After all these years, the transition to qdev is still incomplete, and
the incompleteness still bogs us down.

We don't even know what still needs to be converted.  If we had a list
of such device models, and which machines depend on them, we could apply
a bit more force to the problem.

>> >> The other reason for having to have a qemu_register_reset() handler
>> >> to reset something that's a Device is if that Device is not on
>> >> a qbus. The most common example of this is CPUs -- since those
>> >> don't have a bus to live on they don't get reset by the "reset
>> >> everything that's on a QOM bus reachable from the main system
>> >> bus" logic. I'm not sure what the nicest way to address this is:
>> >> transitioning away from "reset of devices is based on the qdev tree"
>> >> to something else seems between difficult and impossible, even
>> >> though logically speaking the QOM tree is in many cases closer
>> >> to the actual hardware hierarchy of reset.
>> >
>> > One "solution" to reduce the qemu_register_reset usage would be to do
>> > handle in the Device base class (at creation or realize) if it has no
>> > parent bus like it is done for buses. But this would probably have an
>> > impact on reset ordering.
>>
>> I'm afraid *any* improvement will have an impact on reset ordering.
>> Most reorderings will be just fine.  How terrible could the
>> less-than-fine ones be?
>
> If you get "CPU reset" and "built in bootloader sets the PC to the
> initial address specified by the -kernel file" the wrong way around
> then we break booting :-)

Wonderfully unsubtle failure!  Even the stupidest of smoke tests should
catch it.

Would you be willing to hazard a guess on the risk of creating bugs
subtle enough to survive basic smoke tests?

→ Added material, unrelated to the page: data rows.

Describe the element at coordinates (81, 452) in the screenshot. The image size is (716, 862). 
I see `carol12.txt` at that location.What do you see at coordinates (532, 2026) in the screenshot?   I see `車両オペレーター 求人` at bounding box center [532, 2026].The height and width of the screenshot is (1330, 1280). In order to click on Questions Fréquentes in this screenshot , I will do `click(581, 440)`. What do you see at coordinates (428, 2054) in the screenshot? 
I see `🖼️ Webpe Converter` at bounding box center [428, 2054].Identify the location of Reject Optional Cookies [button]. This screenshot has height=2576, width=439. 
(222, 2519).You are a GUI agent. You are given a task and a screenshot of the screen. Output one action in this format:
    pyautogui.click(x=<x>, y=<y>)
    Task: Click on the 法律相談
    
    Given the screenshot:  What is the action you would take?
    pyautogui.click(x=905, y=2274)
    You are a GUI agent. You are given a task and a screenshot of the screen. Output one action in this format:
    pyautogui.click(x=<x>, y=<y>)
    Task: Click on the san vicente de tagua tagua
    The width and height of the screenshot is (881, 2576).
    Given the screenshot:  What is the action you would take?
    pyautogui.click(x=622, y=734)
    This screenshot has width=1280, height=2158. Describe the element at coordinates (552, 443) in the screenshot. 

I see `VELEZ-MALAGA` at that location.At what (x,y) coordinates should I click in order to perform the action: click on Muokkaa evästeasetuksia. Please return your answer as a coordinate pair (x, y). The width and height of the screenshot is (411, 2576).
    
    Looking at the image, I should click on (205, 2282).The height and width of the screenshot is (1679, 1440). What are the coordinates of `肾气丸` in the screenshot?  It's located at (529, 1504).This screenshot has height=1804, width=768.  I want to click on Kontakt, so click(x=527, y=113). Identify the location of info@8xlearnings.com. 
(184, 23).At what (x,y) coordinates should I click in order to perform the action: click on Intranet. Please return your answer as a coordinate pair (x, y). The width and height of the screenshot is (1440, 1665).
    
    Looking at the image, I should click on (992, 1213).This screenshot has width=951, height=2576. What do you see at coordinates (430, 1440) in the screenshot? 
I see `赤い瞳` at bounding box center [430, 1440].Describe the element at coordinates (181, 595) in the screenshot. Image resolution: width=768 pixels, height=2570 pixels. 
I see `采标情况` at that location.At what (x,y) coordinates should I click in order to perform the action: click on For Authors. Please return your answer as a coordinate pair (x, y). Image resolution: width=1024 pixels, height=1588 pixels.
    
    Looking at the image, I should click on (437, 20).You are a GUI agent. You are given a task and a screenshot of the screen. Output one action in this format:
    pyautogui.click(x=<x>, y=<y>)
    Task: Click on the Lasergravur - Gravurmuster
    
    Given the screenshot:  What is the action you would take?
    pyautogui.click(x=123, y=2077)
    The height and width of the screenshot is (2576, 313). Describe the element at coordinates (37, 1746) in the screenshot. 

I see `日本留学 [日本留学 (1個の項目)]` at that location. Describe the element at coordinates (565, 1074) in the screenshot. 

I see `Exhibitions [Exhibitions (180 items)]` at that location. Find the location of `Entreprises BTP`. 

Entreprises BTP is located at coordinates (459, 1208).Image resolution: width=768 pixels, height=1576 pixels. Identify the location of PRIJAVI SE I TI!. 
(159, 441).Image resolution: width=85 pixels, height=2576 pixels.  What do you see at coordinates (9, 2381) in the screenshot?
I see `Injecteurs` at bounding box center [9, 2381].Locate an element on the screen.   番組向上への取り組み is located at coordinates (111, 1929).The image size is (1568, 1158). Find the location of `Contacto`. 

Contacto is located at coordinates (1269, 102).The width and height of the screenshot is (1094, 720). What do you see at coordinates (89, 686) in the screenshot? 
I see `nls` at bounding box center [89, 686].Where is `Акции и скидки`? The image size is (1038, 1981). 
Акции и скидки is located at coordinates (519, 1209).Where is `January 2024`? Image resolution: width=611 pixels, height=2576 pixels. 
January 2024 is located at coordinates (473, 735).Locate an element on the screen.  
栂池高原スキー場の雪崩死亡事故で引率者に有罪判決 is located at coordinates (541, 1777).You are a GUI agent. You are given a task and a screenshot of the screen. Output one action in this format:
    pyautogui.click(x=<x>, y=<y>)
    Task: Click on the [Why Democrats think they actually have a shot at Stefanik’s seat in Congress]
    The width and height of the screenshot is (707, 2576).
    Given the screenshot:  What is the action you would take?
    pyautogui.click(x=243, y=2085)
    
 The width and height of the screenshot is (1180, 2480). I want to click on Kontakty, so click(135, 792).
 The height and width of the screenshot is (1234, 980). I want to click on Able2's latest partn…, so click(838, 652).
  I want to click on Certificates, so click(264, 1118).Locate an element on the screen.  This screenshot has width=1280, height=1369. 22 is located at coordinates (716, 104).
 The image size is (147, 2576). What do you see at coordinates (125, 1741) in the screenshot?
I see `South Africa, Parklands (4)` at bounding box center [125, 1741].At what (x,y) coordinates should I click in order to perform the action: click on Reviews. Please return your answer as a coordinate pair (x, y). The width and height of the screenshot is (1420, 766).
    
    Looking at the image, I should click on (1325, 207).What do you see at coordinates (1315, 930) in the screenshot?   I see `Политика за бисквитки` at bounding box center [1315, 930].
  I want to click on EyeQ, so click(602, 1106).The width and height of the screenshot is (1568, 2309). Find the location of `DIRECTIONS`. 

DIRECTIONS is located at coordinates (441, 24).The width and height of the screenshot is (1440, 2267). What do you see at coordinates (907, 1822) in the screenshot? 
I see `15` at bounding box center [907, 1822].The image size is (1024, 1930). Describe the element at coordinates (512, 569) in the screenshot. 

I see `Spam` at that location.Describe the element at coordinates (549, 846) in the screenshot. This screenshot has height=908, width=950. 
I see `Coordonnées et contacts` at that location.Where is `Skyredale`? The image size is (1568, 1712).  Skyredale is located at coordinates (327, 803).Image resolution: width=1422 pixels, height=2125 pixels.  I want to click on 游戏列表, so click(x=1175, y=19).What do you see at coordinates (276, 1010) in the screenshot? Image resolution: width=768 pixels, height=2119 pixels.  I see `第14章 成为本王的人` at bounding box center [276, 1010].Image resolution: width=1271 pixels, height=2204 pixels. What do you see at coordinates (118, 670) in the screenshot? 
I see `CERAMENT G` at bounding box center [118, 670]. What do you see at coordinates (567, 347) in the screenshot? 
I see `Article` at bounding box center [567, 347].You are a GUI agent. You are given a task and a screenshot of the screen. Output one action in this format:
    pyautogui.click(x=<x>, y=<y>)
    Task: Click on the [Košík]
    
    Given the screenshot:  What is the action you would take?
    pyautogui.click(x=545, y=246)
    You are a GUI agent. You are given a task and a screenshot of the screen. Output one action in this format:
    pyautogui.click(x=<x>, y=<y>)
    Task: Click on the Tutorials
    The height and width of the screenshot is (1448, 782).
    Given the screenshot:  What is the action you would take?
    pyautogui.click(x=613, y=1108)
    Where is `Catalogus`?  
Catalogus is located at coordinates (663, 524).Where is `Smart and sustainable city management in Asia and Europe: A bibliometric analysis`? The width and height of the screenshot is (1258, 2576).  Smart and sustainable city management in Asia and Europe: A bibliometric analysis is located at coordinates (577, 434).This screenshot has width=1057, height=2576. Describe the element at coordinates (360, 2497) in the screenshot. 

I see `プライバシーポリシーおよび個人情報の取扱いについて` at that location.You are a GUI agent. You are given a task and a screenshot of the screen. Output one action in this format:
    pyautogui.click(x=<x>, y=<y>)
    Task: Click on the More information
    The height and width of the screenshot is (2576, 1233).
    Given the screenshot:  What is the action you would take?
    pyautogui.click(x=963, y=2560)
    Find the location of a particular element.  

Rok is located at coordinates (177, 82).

>> >>> Registered handlers run in (implicitly defined) registration order,
>> >>> reset methods in (explicit) qdev tree post order.  Much better as long
>> >>> as that's the order we want.
>> >>>
>> >>> Say we managed to clean up this mess somehow, so reset handler
>> >>> registration order doesn't matter anymore.  Then moving the
>> >>> qemu_register_reset() for main_system_bus from main() to wherever we
>> >>> create main_system_bus would make sense, wouldn't it?
>> >>
>> >> I guess so... (There's an argument that the main system bus
>> >> should be a child bus of the Machine object, logically speaking,
>> >> but Machines aren't subtypes of Device so that doesn't work.)
>>
>> We could replace the special case "bus's parent is null" by the special
>> case "bus's parent is a machine instead of a device", but I'm not sure
>> what exactly it would buy us.
>
> It's mostly just logically neater -- you could imagine a future
> QEMU version that supported one simulation which had models
> of more than one machine simultaneously, in which case there
> ought to be two system buses, one per machine. And it's
> logical that vl.c has to create the machine that the user
> asked for, but it's a bit odder that it also has to create the
> system bus specially extra, even though it's really just part
> of the machine. But as I say, because Machine isn't a subtype of
> Device you can't make buses be children of Machine anyway.
> Fixing that is more effort than would be warranted for "it looks
> slightly nicer this way around".

Concur.

On a green field, we'd perhaps create things so that these buses can be
children of machines.  But our field looks quite ploughed.